According to the European Union (Withdrawal) Act 2018 (the “2018 Withdrawal Act”), as amended by the European Union (Withdrawal Agreement) Act 2020 (“2020 Withdrawal Act”), on 31 December 2020, when the Transition Period between the U.K. and E.U. ends, U.K. courts and tribunals will cease to be bound by the principles laid down by the Court of Justice of the European Union (“CJEU”).  The 2018 Withdrawal Act created a new category of law in the U.K.: “retained law”. Retained E.U. law, as far as it is unmodified at the end of the Transition Period, is to be interpreted in line with retained case law, which comprises retained domestic case law and retained E.U. case law.

Section 26(1) of the 2020 Withdrawal Act empowers HM Government to designate additional courts and tribunals (over and above the U.K. Supreme Court and the High Court of Justiciary) as having the ability to depart from retained E.U. case law. The Ministry of Justice is now consulting on whether to extend the power to other courts and tribunals and, if so, which test should be applied and factors considered in any decision by a court or tribunal to depart from retained E.U. case law.
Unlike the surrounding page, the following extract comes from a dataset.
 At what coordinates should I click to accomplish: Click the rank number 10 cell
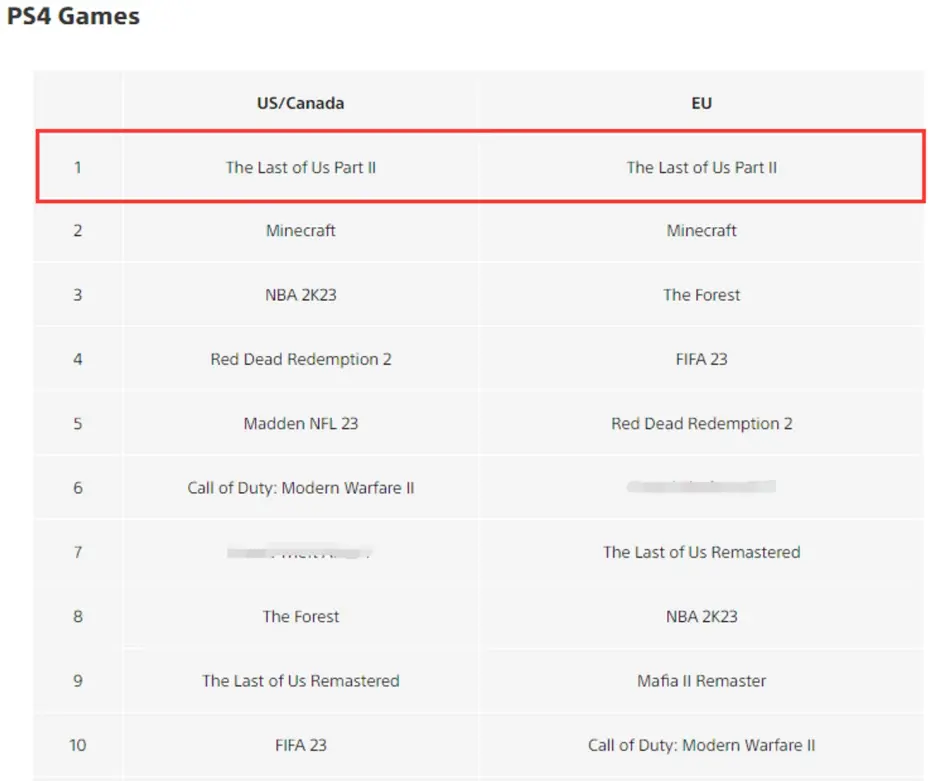coord(78,745)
The FMLC has submitted a response urging HM Government not to extend the ability to diverge from retained E.U. case law.  With regards the test to be applied in the course of any consideration about departing from retained E.U. law, the FMLC has previously urged HM Government to consider offering principles to the judiciary by which it can evaluate consistently whether consideration should be given to post-Brexit ECJ judgments.  If the ability to depart from retained E.U. case law is extended to the lower courts, the FMLC would recommend that a stricter test is imposed that that which is applied by the Supreme Court currently.